Friday, April 12, 2013

Theology at Missio Alliance

I think there may be a sense around here at the Missio Alliance that one of the reasons the Emergent Village didn't really go anywhere or do anything is that it wasn't theologically grounded well. The emergent movement knew what they didn't like about evangelicalism-as-usual, but they tried to ground the thought of the movement in postmodernism. Since postmodernism is an anti-theology, that left the movement without any real grounding that would stick.

The theological framework invoked at the conference so far is missional, with Scot McKnight, Cherith Fee-Nordling, and David Fitch so far as its theologians.

Scot McKnight
You won't be surprised to hear echoes of his King Jesus Gospel here.  The idea here is that the gospel is about Jesus as king.  It's focus is not about some narrow sense of getting people to pray for forgiveness and get baptized.  With the good news being about the kingship of Christ, then we have a robust sense of salvation that not only includes helping the poor and redeeming societal structures, but a sense of conversion that extends beyond a moment to a pilgrimage.

Nevertheless, I think I picked up a hint of a view of theology with which I disagree. If I heard him right, he invoked a distinction between an approach that aims at "the right way" and one that looks for relevance.  This reminds me of the Barth-Finney debate over whether God is responsible for the effect of the word or whether we can do things that bring about a better sermon effect.

It may, although I'm not sure if McKnight meant it, have a tinge of Platonism and presuppositionalism that creates a dichotomy between truth and effect.  Wesleyanism tends to be what I am now calling a "pragmatic theology."  What I mean by this notion is that truth should not be divorced from its effect but that, to a very large extent, truth is a function of effect.
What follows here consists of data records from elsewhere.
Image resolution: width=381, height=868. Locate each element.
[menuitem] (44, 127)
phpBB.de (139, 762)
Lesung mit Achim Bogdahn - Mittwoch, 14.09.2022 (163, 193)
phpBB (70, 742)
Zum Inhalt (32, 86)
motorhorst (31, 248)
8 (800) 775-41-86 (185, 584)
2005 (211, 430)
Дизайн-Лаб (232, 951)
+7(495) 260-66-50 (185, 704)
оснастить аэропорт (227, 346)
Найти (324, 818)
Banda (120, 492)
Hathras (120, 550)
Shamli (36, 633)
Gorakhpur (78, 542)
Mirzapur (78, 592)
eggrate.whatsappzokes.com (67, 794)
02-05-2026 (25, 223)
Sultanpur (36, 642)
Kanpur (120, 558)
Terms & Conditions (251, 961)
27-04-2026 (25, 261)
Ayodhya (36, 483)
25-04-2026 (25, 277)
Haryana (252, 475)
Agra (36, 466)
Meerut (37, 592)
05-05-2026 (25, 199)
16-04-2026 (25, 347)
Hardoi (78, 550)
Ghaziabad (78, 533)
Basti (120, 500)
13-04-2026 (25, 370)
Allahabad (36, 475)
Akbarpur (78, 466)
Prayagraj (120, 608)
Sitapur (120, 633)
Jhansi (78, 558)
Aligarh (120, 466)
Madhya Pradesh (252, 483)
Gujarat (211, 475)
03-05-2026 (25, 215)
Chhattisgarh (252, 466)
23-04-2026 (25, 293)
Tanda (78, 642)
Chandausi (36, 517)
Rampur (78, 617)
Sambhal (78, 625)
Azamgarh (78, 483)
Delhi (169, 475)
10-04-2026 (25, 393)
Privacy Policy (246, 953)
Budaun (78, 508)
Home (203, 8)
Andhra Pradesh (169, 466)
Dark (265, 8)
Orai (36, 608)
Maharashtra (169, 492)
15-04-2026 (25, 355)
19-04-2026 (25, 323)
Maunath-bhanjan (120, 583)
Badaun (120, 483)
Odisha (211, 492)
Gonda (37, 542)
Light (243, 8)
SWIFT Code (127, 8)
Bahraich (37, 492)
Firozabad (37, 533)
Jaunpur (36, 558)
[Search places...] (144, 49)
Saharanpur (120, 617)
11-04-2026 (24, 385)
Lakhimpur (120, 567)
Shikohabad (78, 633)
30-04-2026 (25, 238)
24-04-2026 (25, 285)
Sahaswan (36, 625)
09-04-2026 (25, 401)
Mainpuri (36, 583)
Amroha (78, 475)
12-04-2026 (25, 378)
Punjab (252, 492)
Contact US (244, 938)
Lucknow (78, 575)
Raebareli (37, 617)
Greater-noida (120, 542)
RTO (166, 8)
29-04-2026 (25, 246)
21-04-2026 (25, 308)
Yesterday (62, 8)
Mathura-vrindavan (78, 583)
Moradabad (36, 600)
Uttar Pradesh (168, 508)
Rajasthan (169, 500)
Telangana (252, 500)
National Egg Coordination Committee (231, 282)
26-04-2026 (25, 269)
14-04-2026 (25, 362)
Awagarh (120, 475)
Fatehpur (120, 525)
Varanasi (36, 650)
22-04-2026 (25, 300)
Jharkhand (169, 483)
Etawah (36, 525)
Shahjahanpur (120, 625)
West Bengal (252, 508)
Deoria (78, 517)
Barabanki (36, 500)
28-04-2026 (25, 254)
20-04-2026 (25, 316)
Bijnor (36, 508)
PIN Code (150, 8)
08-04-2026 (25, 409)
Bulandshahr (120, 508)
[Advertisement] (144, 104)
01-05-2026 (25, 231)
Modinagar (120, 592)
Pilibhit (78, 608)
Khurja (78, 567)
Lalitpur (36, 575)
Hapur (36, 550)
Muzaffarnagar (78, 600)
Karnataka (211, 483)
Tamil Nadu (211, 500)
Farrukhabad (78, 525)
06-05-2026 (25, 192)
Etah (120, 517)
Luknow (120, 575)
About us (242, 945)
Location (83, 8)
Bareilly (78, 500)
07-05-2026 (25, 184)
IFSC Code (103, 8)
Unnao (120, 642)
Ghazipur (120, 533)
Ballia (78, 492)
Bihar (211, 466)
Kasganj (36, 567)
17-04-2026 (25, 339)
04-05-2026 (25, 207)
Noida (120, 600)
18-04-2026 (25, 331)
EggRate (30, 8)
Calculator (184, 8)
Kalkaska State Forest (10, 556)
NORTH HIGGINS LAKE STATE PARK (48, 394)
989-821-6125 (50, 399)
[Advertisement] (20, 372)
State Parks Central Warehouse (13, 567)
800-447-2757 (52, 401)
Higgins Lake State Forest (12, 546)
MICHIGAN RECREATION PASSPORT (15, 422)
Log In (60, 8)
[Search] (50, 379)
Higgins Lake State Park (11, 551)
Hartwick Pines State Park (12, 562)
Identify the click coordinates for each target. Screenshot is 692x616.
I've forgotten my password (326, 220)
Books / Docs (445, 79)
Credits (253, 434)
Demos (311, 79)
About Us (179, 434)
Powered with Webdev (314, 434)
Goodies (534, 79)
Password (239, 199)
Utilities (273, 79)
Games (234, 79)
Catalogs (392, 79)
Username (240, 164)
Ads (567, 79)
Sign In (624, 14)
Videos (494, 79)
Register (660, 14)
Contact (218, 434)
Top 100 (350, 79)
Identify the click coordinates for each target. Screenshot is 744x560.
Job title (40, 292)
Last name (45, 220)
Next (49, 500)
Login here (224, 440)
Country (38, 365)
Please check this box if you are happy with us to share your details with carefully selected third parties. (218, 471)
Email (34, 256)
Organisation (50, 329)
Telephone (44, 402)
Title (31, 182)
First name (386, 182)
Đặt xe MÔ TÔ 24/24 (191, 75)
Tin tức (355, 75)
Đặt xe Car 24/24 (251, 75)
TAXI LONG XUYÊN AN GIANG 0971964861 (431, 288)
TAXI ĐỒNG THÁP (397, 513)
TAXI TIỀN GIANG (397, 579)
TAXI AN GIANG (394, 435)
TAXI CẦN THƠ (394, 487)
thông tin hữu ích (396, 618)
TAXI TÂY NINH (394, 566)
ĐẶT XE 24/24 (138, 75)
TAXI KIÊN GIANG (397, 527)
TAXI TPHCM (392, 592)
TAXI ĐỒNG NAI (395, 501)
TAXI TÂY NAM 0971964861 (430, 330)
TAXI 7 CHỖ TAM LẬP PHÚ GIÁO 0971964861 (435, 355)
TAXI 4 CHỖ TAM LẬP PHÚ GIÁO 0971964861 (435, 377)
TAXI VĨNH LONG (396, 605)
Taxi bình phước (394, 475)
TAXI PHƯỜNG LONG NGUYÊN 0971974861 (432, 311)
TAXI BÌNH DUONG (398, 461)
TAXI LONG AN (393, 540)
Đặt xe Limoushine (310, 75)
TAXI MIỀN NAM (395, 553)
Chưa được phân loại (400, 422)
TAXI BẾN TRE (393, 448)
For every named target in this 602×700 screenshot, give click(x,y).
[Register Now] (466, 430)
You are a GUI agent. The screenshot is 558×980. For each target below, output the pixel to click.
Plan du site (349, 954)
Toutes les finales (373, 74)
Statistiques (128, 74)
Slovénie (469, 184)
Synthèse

Truth in this universe is, in general, what works in this universe.  God has built truth into this universe as what works in this universe.  In that sense, it is misguided to mistake ideas as the sources of truth that somehow play themselves out in this universe, as if the universe is some kind of Platonic copy of a divine ideal. Nor will we most accurately understand truth if we think of it in terms of revelations in God's mind that he has revealed to us in the Bible.

Rather, when God reveals truth, he is revealing the way he has made us and the world, how we and the world work. Therefore, theology when it is most true is also most useful. I may post on this later, but my point is that theologians should not think that revivalist traditions are unthinking because they do not always articulate a theology "behind" their practice. Rather theology is intrinsic to practice. It is most accurate when it is most closely tied to its effect. This is a superior form of theology to the abstracted version of it so loved by the stereotypical theologian.

David Fitch
I'll mention Fitch first.  It was interesting to have him next to Howard-John Wesley.  HJW's presentation might not contradict his as much if you take the pragmatic theological approach I just offered. The question becomes, "What do their theologies look like in practice?"  If their theologies result in a similar effect or look, then they are kindred even if the abstractions contradict each other.

And they did at least sound like they did. But I do not think HJW's disagreed with David's so much in practice.  

Fitch was trying to move beyond old fundamentalist categories like inerrancy to a storied approach to the Bible.  We live into the world of the Bible and experience its authority as the authority of God over us in his story of walking with the world. There's no question in my mind that this is a much more accurate theological abstraction than the one neo-evangelicalism came up with in the 50s.

Cherith Fee-Nordling
Her presentation by far has been the best of the conference. If I were to sum up her main point it would be a plea against Gnosticism. The world is not evil, only fallen.  God created a good world.  We are not spirits waiting to be released to our true heavenly home.  Rather, the earth is our eternal destination, a redeemed earth. Jesus might have become human just to be with us, even if Adam hadn't sinned and didn't need redeemed.  Jesus was truly and fully human... and he liked it.

I continue to think that the best theological descriptor of this group sociologically is post-conservative and that the best theological category to describe it is "missional."  Wesleyanism at its best fits well here.